1. 概要

このチュートリアルでは、2次元空間での近傍の検索の概念について説明します。 次に、Javaでの実装について説明します。

2. 1次元検索と2次元検索

二分探索は、分割統治法を使用してアイテムのリストから完全に一致するものを見つけるための効率的なアルゴリズムであることがわかっています。

ここで、各アイテムが平面内のXY座標(点)で表される2次元領域について考えてみましょう。

ただし、完全に一致するのではなく、平面内の特定の点の近傍を検索するとします。 最も近いn個の一致が必要な場合、二分探索は機能しないことは明らかです。 これは、二分探索では1つの軸で2つのアイテムしか比較できないのに対し、2つの軸でそれらを比較できる必要があるためです。

次のセクションでは、バイナリツリーデータ構造の代替案を見ていきます。

3. 四分木

クワッドツリーは、各ノードに正確に4つの子がある空間ツリーデータ構造です。 各子は、ポイントまたは4つのサブ四分木を含むリストのいずれかになります。

ポイントは、XY座標などのデータを格納します。 領域は、ポイントを格納できる閉じた境界を表します。 四分木の到達範囲を定義するために使用されます。

任意の順序で10の座標の例を使用して、これをさらに理解しましょう。

(21,25), (55,53), (70,318), (98,302), (49,229), (135,229), (224,292), (206,321), (197,258), (245,238)

最初の3つの値は、左端の図に示すように、ルートノードの下にポイントとして保存されます。

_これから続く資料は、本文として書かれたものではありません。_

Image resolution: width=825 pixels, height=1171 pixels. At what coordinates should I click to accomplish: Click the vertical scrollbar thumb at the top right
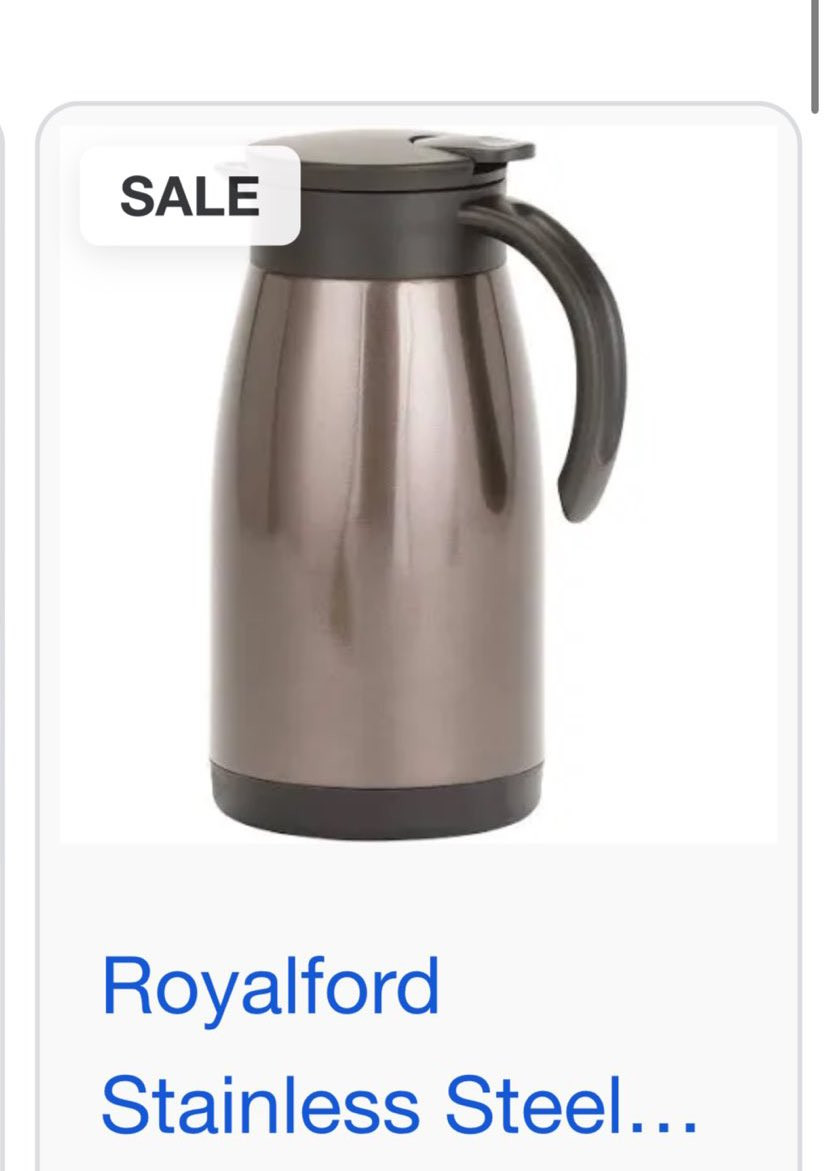click(817, 56)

ルートノードは、3ポイントの容量に達したため、新しいポイントに対応できなくなりました。 したがって、ルートノードの領域を4つの等しい象限に分割します。

これらの各象限は3つのポイントを格納でき、さらにその境界内に4つの象限を含めることができます。 これは再帰的に実行できるため、象限のツリーが作成されます。このツリーで、quadtreeデータ構造に名前が付けられます。

上の中央の画像では、ルートノードから作成された象限と、次の4つのポイントがこれらの象限にどのように格納されているかを確認できます。

最後に、右端の図は、他の象限が新しいポイントを受け入れることができる一方で、1つの象限がその領域内のより多くのポイントに対応するために再び細分化される方法を示しています。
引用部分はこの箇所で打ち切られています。